SAML SSO with Okta as IdP
You can configure a single sign on (SSO) connection with Okta via SAML, where Okta is the identity provider (IdP) and FortiClient EMS is the service provider (SP). This feature allows administrators to log in to EMS by logging in with their Okta credentials.
To configure FortiClient EMS with Okta SSO:
- In FortiClient EMS, go to Administration > SAML SSO.
- Toggle on Enable SAML SSO. Service Provider Settings displays the SP entity ID. You use these values to configure FortiClient EMS as an SP in Okta. Copy these values.
- Create and configure your FortiClient EMS environment in Okta:
- Add the FortiClient EMS application to Okta:
- On the Okta administration page, go to Applications.
- Click Add Application.
- In the searchbox, search for and select FortiClient EMS.
- Click Add.
- Under General Settings, click Done.
- On the Assignment tab, from the Assign dropdown list, select Assign to People.
- In the dialog, assign the desired users to the FortiClient EMS Okta application.
- Add the FortiClient EMS application to Okta:
- Obtain the IdP information from Okta:
- On the Sign On tab in Okta, click View Setup Instructions.
- Scroll to step 5. This step lists the IdP information that you must provide to FortiClient EMS. Copy the values in the IdP Entity ID and IdP Single Sign-On URL fields.
- Download the IdP certificate from the provided link. Save the certificate to your device.
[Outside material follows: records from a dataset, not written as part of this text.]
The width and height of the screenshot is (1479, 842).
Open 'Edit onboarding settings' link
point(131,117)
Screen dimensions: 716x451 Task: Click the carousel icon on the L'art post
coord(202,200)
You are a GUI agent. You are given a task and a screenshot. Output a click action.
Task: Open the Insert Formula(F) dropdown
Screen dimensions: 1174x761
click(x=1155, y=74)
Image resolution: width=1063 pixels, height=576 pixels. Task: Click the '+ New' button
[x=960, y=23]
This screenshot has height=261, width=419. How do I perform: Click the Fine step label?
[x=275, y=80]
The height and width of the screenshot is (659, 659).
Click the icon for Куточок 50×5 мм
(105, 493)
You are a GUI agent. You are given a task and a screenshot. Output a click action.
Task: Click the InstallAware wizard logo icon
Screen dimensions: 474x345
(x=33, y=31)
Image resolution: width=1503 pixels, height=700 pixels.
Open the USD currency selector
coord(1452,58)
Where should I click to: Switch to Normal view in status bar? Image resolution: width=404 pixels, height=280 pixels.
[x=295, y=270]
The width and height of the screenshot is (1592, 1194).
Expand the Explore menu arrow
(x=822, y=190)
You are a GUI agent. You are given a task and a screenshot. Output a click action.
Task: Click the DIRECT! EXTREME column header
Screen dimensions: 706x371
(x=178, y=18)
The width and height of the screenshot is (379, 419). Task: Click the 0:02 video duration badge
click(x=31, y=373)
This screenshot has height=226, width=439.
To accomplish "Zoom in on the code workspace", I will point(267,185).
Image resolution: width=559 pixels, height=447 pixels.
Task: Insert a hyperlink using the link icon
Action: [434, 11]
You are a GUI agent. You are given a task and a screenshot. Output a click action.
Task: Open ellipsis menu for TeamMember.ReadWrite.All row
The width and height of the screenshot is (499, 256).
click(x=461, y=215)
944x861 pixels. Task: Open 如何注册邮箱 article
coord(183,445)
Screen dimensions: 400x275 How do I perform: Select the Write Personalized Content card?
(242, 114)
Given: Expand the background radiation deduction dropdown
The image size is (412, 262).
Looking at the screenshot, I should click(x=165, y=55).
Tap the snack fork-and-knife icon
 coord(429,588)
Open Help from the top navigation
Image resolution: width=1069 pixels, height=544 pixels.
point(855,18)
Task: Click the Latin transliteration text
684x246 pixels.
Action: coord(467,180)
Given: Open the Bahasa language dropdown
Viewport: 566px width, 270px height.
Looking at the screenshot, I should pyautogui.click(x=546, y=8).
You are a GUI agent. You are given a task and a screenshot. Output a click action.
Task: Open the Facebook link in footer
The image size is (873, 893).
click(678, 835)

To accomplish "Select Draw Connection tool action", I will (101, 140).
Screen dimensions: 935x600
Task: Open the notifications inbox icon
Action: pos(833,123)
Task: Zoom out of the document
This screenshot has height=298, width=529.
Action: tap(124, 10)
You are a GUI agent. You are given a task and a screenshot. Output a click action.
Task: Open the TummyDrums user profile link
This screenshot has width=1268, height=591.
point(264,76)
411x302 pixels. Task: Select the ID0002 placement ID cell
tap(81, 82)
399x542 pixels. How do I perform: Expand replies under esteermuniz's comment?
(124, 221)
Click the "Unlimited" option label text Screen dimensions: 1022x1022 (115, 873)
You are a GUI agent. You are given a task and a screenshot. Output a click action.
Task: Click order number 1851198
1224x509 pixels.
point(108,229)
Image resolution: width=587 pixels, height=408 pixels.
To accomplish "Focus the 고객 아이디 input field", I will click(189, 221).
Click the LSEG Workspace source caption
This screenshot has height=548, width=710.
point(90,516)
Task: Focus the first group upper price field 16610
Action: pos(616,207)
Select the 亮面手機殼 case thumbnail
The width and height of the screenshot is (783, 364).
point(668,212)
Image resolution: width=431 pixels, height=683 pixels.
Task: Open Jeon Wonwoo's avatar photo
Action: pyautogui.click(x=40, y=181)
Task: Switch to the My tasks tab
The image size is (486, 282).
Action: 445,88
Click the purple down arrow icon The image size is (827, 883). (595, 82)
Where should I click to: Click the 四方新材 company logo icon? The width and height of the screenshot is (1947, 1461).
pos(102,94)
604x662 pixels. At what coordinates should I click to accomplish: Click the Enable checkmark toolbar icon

- Configure the IdP information in FortiClient EMS:
- In FortiClient EMS, in the IdP Entity ID and IdP single sign-on URL fields, paste the values that you copied from the IdP Entity ID and IdP Single Sign-On URL fields, respectively.
- (Optional) If desired, configure the Assertion Attributes > Username Claim field. Only configure this option if you want to use a value other than
username
. - From the IdP Certificate dropdown list, select Create, then upload the certificate that you downloaded. Click Next.
- (Optional) If desired, toggle on Enable Authorization Rules. When this feature is disabled, all SSO users from the IdP can become EMS admin users. When this feature is enabled, only SSO users from the IdP that satisfy a configured rule can become an EMS admin user. To add a rule, click Add. In the Authorization Rule field, enter a username. This field is case-insensitive. Add multiple rules as desired. Only SSO users from the IdP with usernames that match the configured authorization rules can access EMS as an admin user.
Deleting an authorization rule does not remove its associated users as admin users from EMS. You must delete them from Administration > Admin Users.
- Review the SAML configuration, then click Save.